▶ **Exercise input**
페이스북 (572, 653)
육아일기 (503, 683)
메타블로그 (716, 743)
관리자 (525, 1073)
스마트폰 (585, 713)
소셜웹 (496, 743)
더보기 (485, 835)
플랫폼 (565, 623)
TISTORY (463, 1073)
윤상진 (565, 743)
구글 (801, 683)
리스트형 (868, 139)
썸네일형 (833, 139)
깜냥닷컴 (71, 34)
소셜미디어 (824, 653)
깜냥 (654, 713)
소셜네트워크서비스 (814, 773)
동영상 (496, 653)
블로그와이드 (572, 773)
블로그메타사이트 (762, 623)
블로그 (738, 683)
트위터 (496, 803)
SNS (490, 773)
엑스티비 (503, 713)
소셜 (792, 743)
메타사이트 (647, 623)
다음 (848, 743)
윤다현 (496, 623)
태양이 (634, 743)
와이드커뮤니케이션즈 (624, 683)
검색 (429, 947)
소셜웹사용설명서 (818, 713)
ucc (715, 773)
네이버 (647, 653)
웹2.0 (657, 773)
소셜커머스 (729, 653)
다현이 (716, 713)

▶ **Task directions**
Convert the material above into a numbered list, one entry per line, leaving out any blank lines.

▶ **Response to this exercise**
1. 페이스북 (572, 653)
2. 육아일기 (503, 683)
3. 메타블로그 (716, 743)
4. 관리자 (525, 1073)
5. 스마트폰 (585, 713)
6. 소셜웹 (496, 743)
7. 더보기 (485, 835)
8. 플랫폼 (565, 623)
9. TISTORY (463, 1073)
10. 윤상진 (565, 743)
11. 구글 (801, 683)
12. 리스트형 (868, 139)
13. 썸네일형 (833, 139)
14. 깜냥닷컴 (71, 34)
15. 소셜미디어 (824, 653)
16. 깜냥 (654, 713)
17. 소셜네트워크서비스 (814, 773)
18. 동영상 (496, 653)
19. 블로그와이드 (572, 773)
20. 블로그메타사이트 (762, 623)
21. 블로그 (738, 683)
22. 트위터 (496, 803)
23. SNS (490, 773)
24. 엑스티비 (503, 713)
25. 소셜 (792, 743)
26. 메타사이트 (647, 623)
27. 다음 (848, 743)
28. 윤다현 (496, 623)
29. 태양이 (634, 743)
30. 와이드커뮤니케이션즈 (624, 683)
31. 검색 (429, 947)
32. 소셜웹사용설명서 (818, 713)
33. ucc (715, 773)
34. 네이버 (647, 653)
35. 웹2.0 (657, 773)
36. 소셜커머스 (729, 653)
37. 다현이 (716, 713)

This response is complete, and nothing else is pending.